## INPUT DATA
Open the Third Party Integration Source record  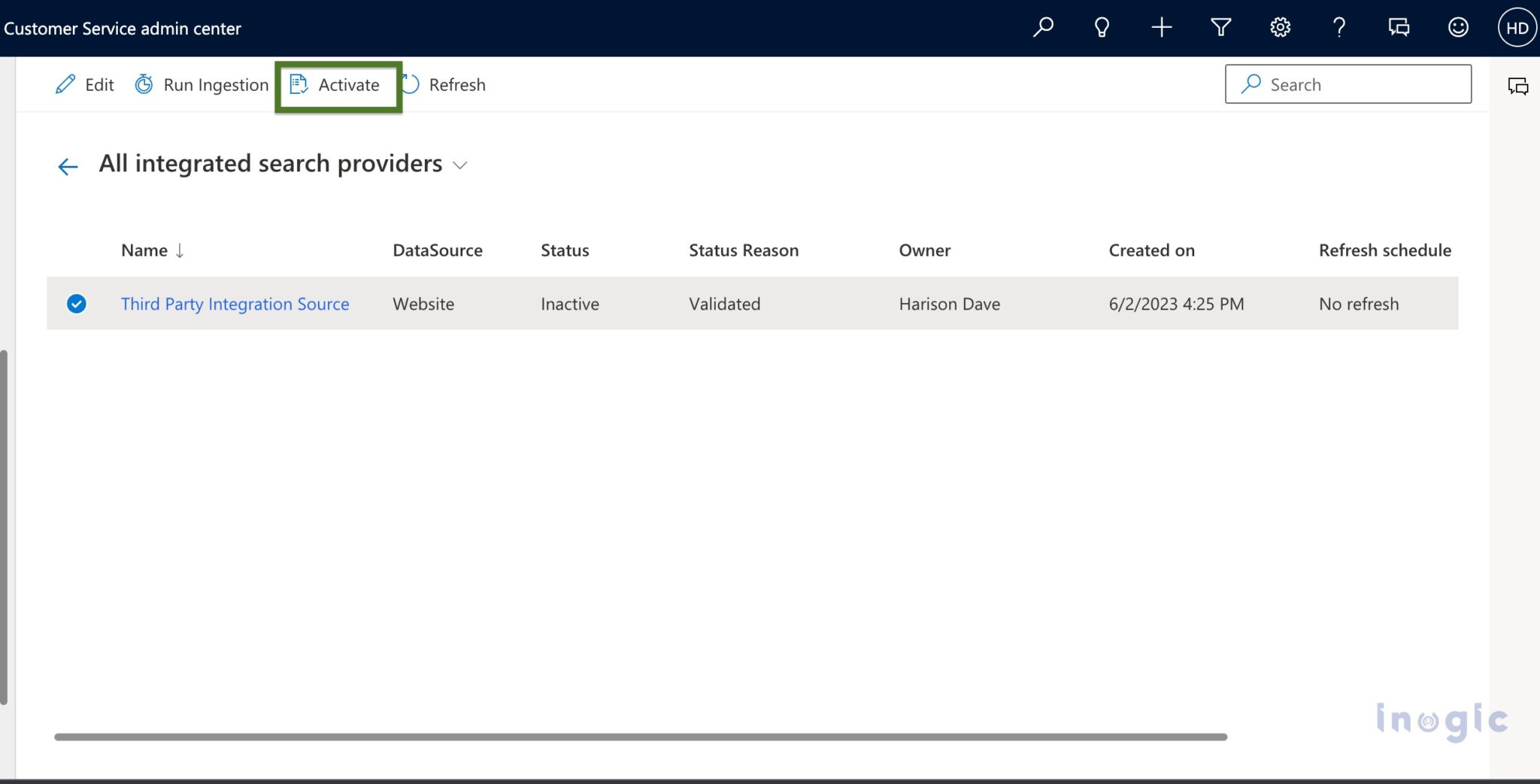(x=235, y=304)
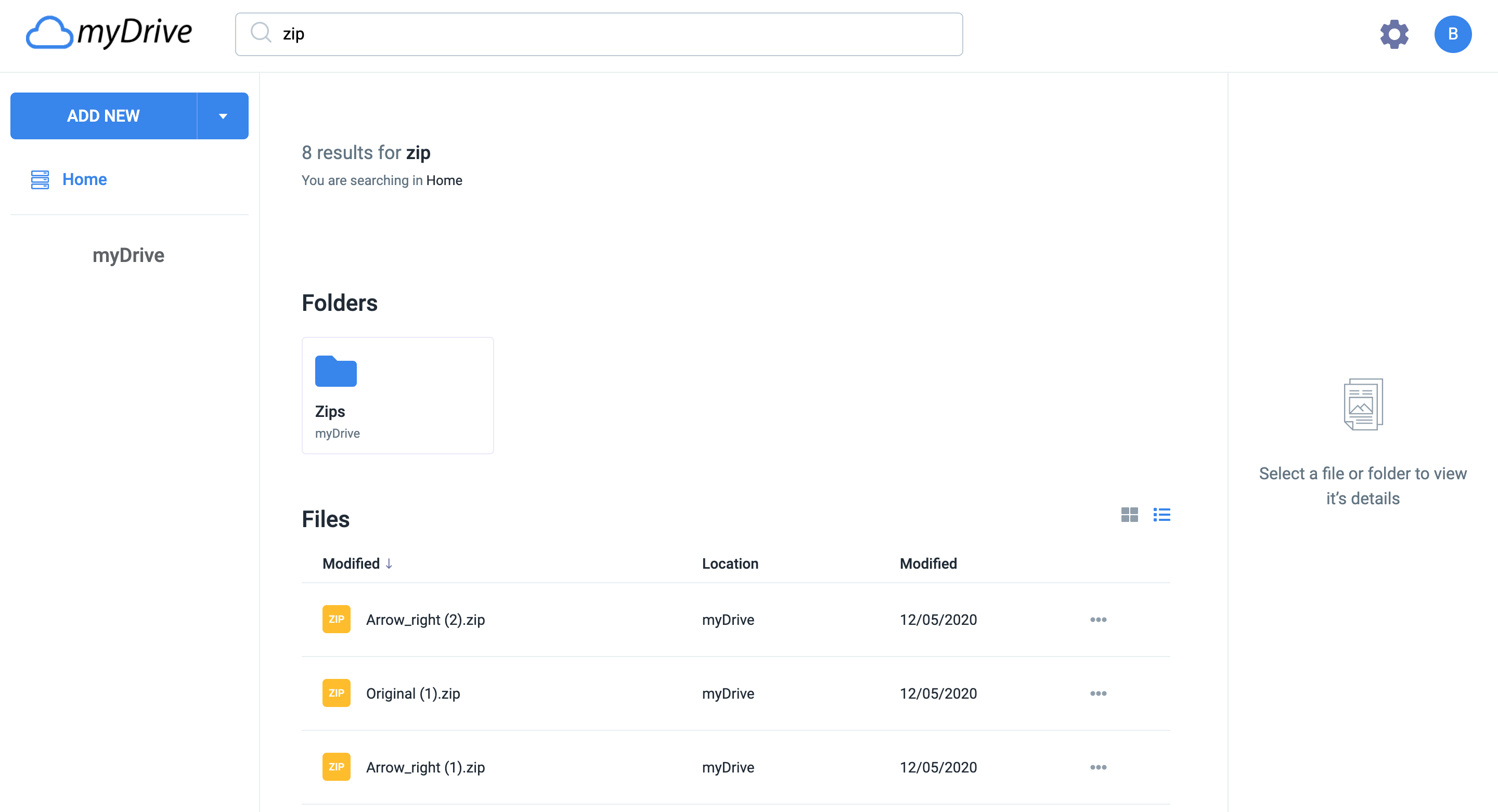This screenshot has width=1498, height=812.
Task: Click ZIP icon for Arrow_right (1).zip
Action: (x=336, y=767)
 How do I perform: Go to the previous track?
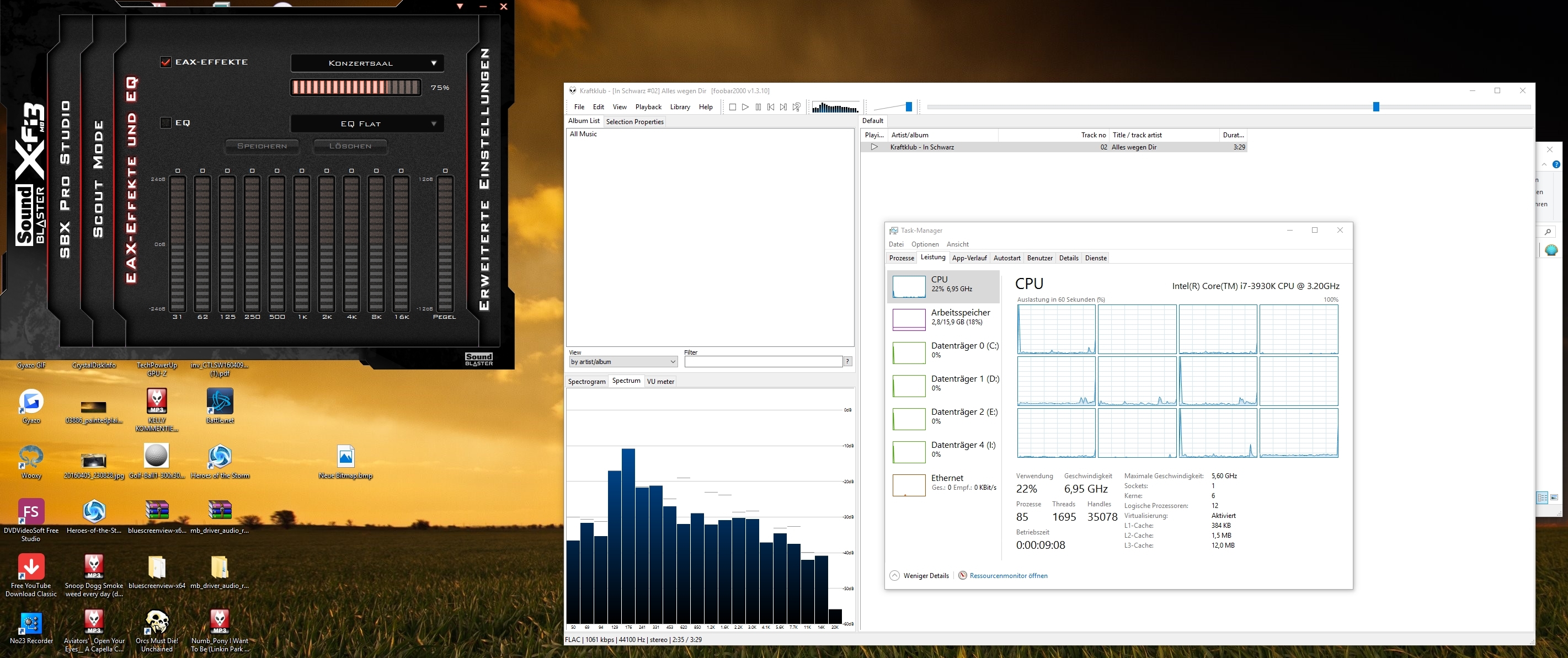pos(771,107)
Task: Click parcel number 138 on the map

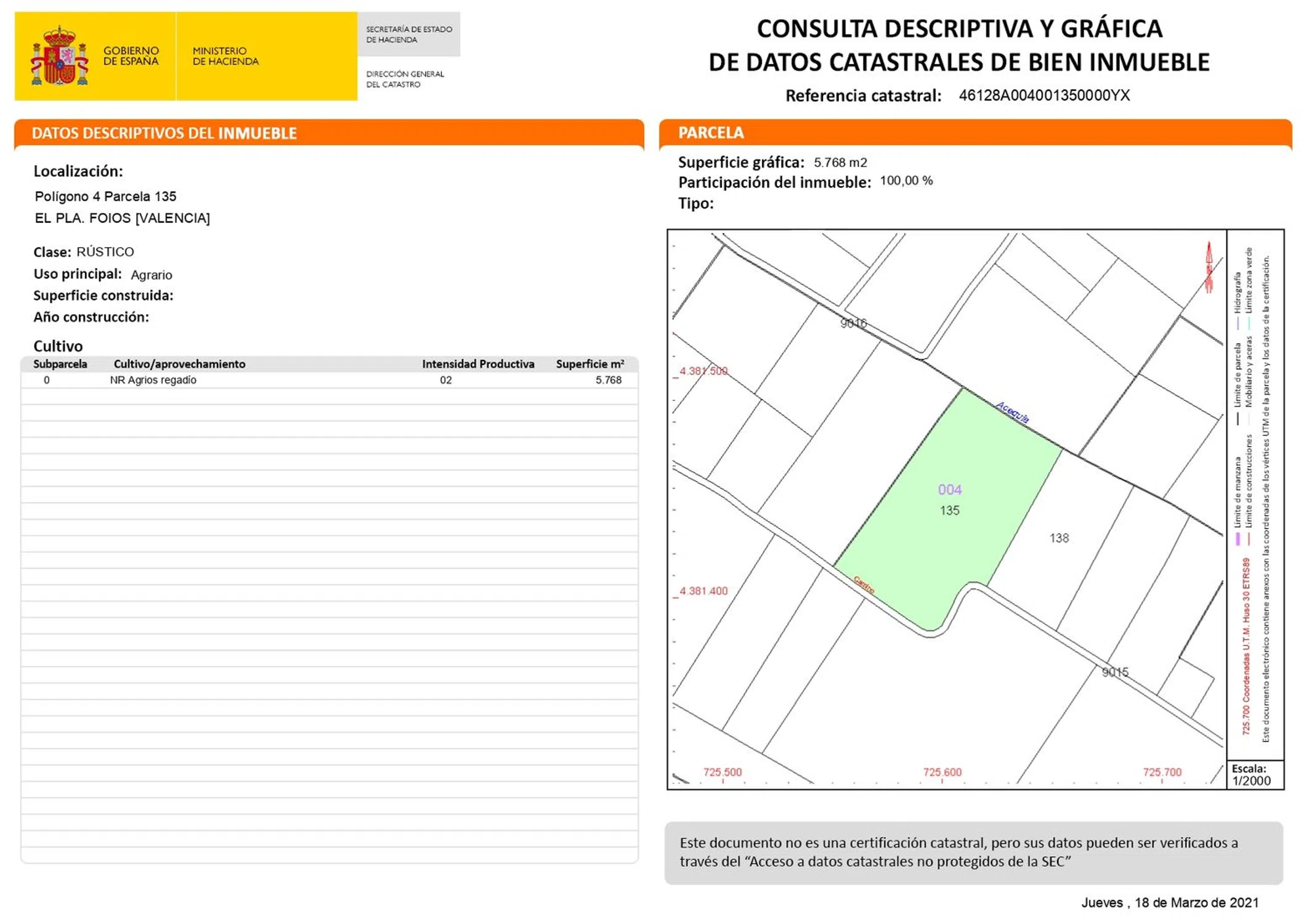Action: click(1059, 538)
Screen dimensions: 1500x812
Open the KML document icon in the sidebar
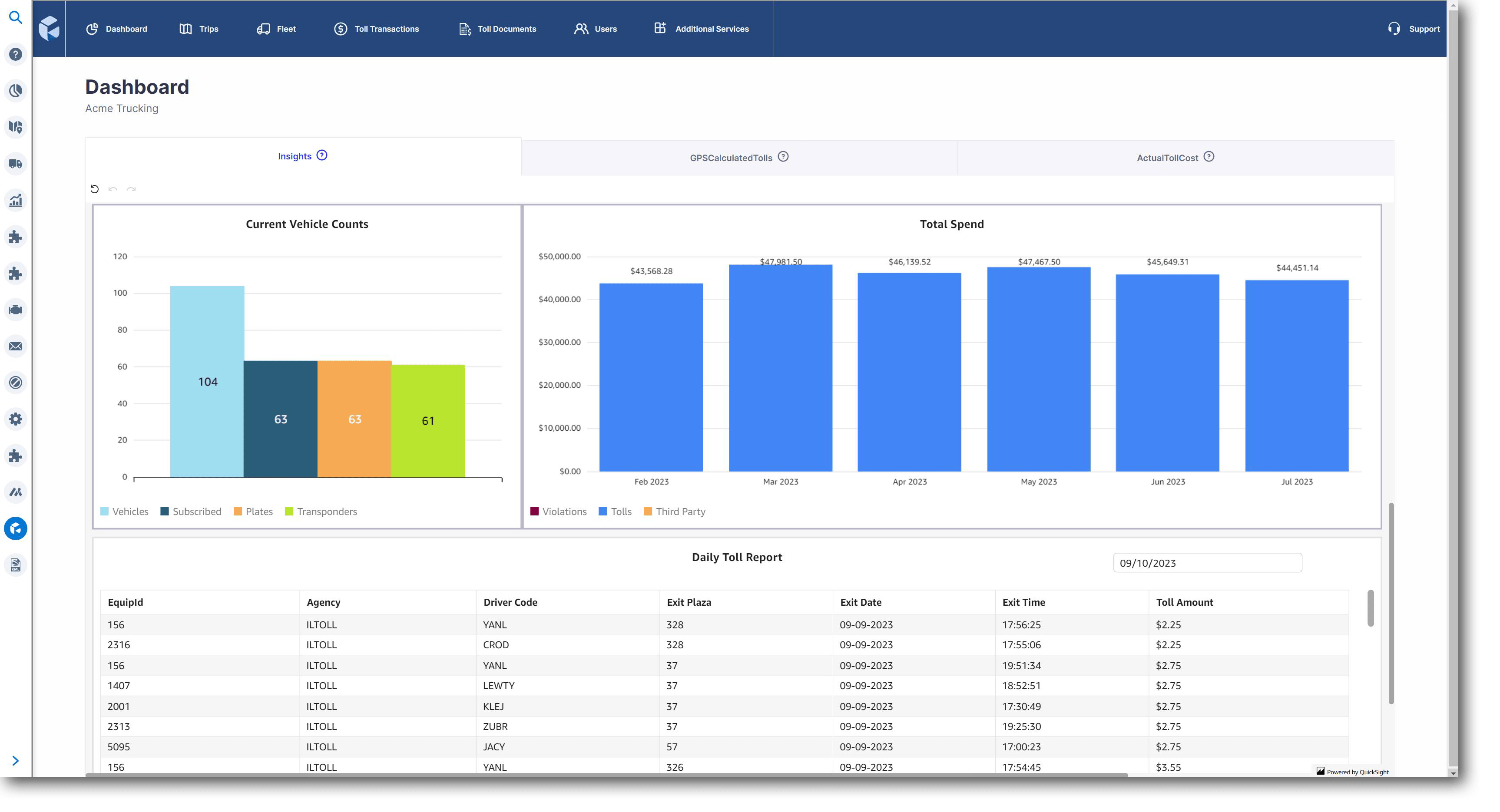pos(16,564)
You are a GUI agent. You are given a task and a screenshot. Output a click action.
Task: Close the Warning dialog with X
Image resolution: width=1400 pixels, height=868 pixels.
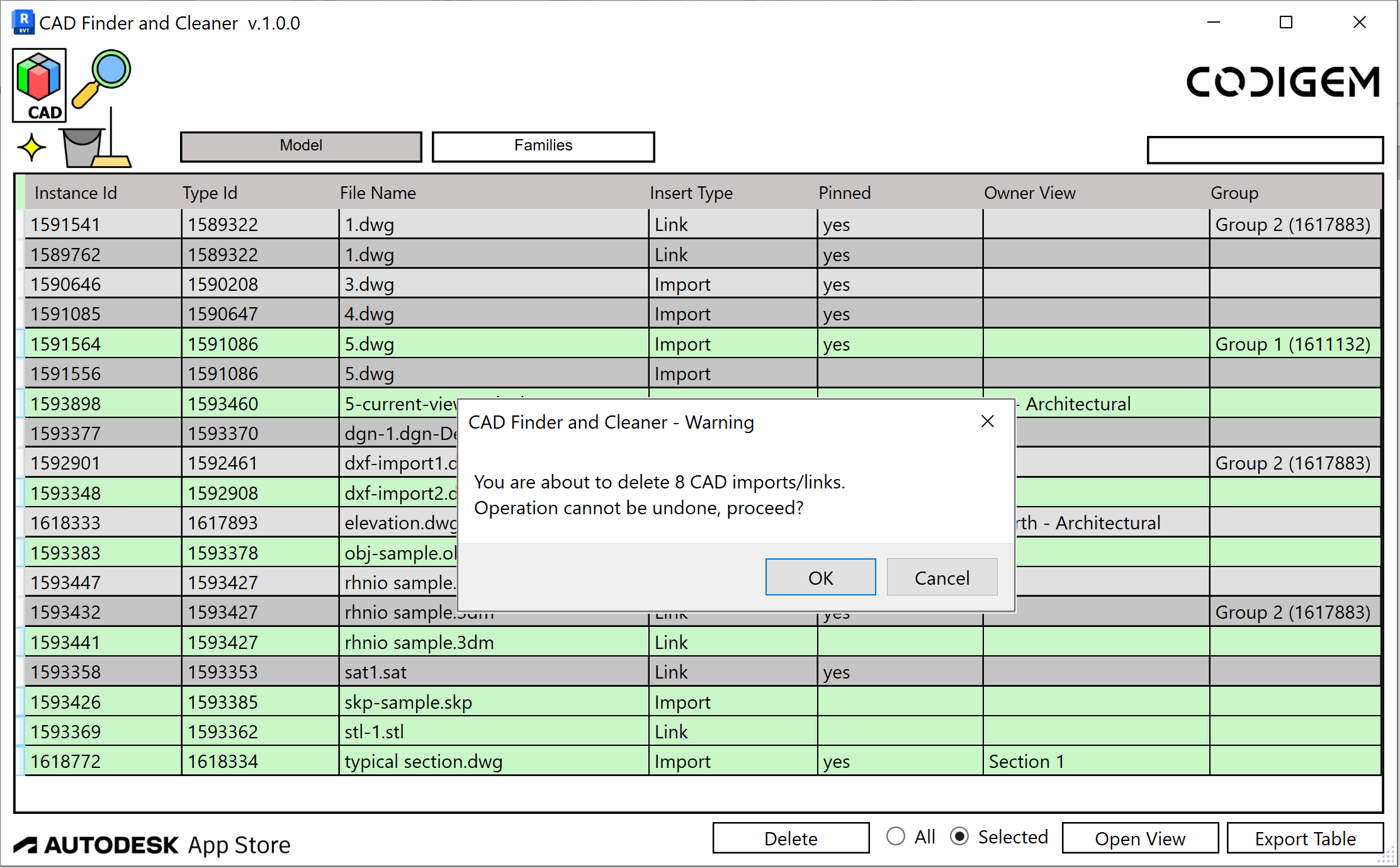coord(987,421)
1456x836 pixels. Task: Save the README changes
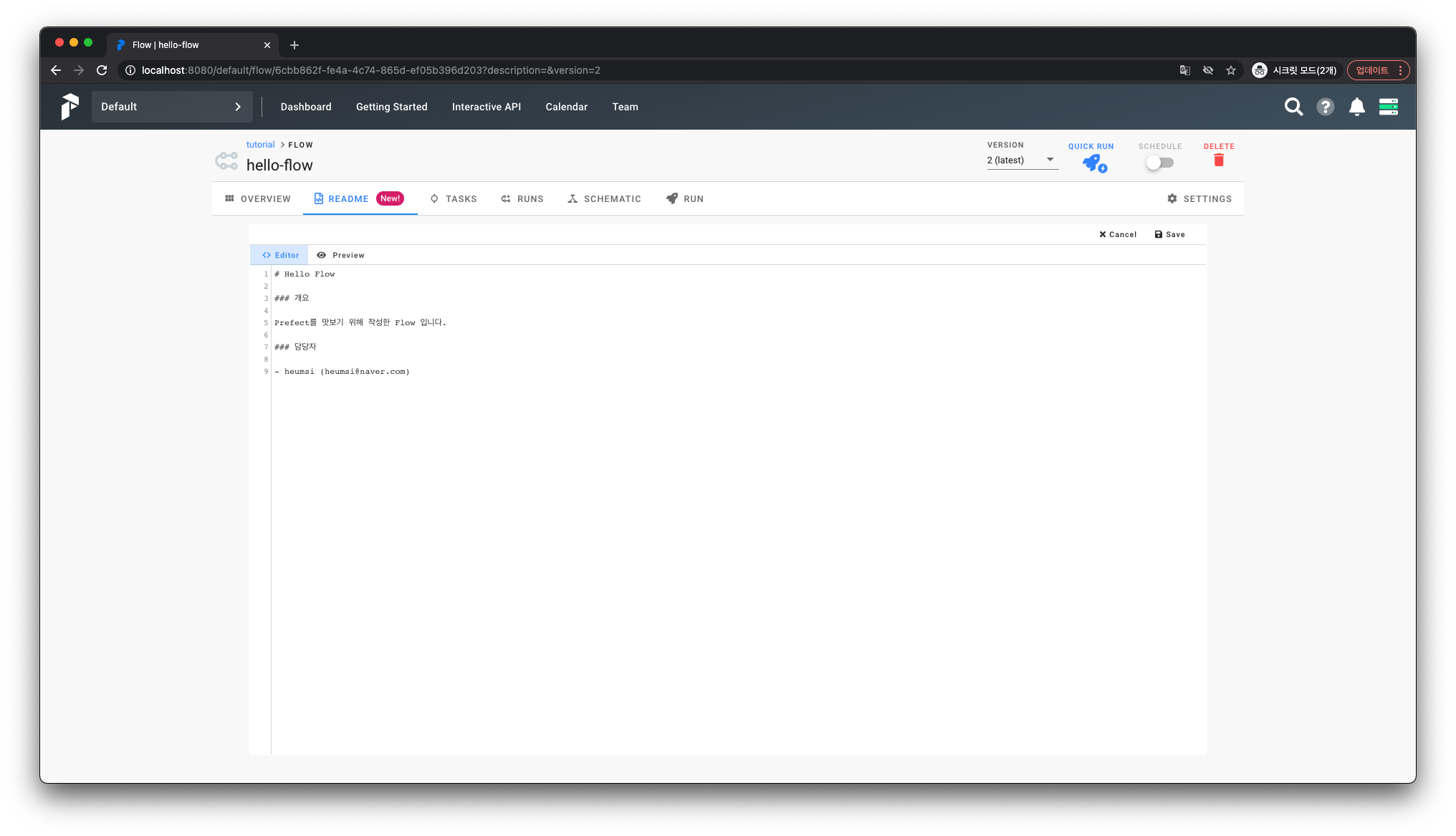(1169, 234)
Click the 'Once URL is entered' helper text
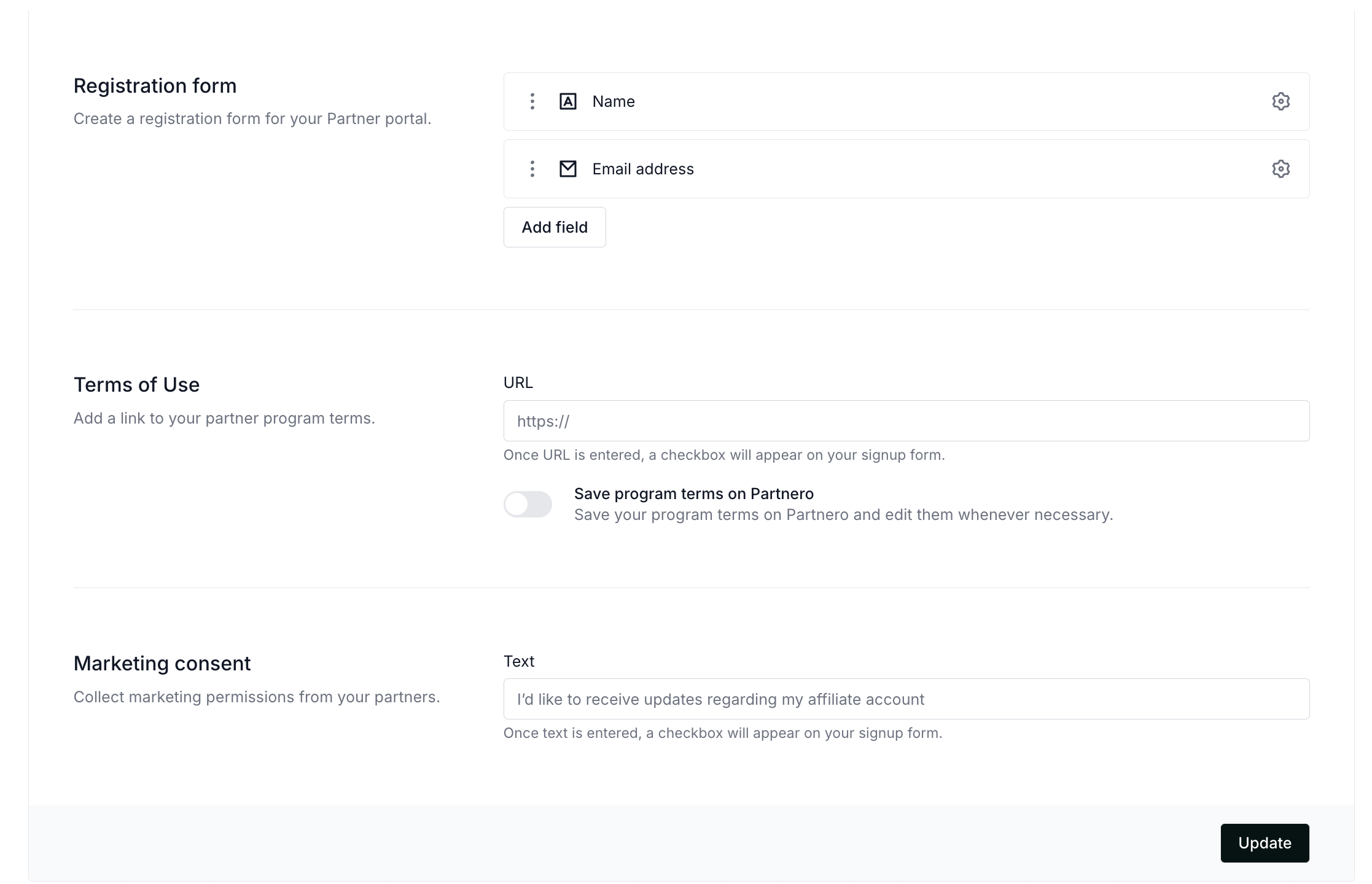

## WHAT THIS TASK INVOLVES
All that should appear in the response is the run of lines from the one with "You are a GUI" through the final line of the records, restated exactly, with pictures omitted.

## TASK ANSWER
You are a GUI agent. You are given a task and a screenshot. Output a click action.
Task: Close the Warning dialog with X
Image resolution: width=1400 pixels, height=868 pixels.
coord(987,421)
1456x836 pixels. Task: Save the README changes
(1169, 234)
Click the 'Once URL is entered' helper text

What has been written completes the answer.